Todos os anos, à medida que o inverno se aproxima, muitas famílias sul-coreanas preparam o kimjang, uma grande jornada comunitária dedicada a fazer kimchi. Entre familiares, amigos e vizinhos, as tarefas repartem-se para lavar, salgar, temperar e guardar os vegetais fermentados que irão alimentar a casa durante os meses mais frios.
Porque é que o kimjang acontece antes da chegada do inverno?
Esta preparação costuma realizar-se no final do outono, sobretudo entre novembro e dezembro, quando as temperaturas ajudam a conservar os ingredientes. Durante séculos, produzir uma grande quantidade de kimchi tradicional foi decisivo para assegurar vegetais disponíveis numa altura em que o frio tornava o cultivo e a colheita muito mais difíceis.
Apesar de os frigoríficos e os supermercados terem alterado a rotina alimentar, muitas famílias continuam a fazer reservas que chegam para vários meses. Preparar com antecedência também dá margem para ajustar, ao gosto da casa, a quantidade de sal, pimenta, alho, gengibre e marisco fermentado usada na receita.

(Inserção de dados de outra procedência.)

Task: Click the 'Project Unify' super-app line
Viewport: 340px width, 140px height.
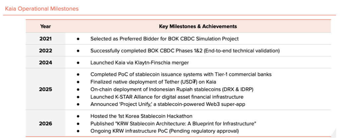Action: pyautogui.click(x=168, y=104)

Como são distribuídas as tarefas durante a ação colectiva?
A produção passa por várias fases e pode ocupar um dia inteiro ou mesmo um fim de semana. Para evitar que o esforço recaia numa só pessoa, cada participante fica responsável por uma parte do processo, permitindo preparar grandes quantidades de acelga de forma coordenada:
- As acelgas são cortadas, lavadas e cobertas com sal;
- Os vegetais ficam a repousar até as folhas se tornarem maleáveis;
- A pasta de pimenta é feita com temperos e outros ingredientes;
- O molho é colocado com cuidado entre as folhas;
- As porções são guardadas em recipientes para dar início à fermentação.
Porque é que preparar kimchi também reforça a comunidade?
O preparo colectivo não se limita a dividir trabalho. Durante o kimjang, técnicas, proporções e receitas de família são transmitidas dos mais velhos para os mais novos, mantendo vivos conhecimentos que dificilmente ficariam registados apenas em livros de culinária.
As porções acabam também por circular entre as casas que participam. Em certas comunidades, famílias, empresas e organizações separam parte da produção para idosos, pessoas que vivem sozinhas e quem está em situação de vulnerabilidade, fazendo do alimento fermentado uma rede prática de apoio para o inverno.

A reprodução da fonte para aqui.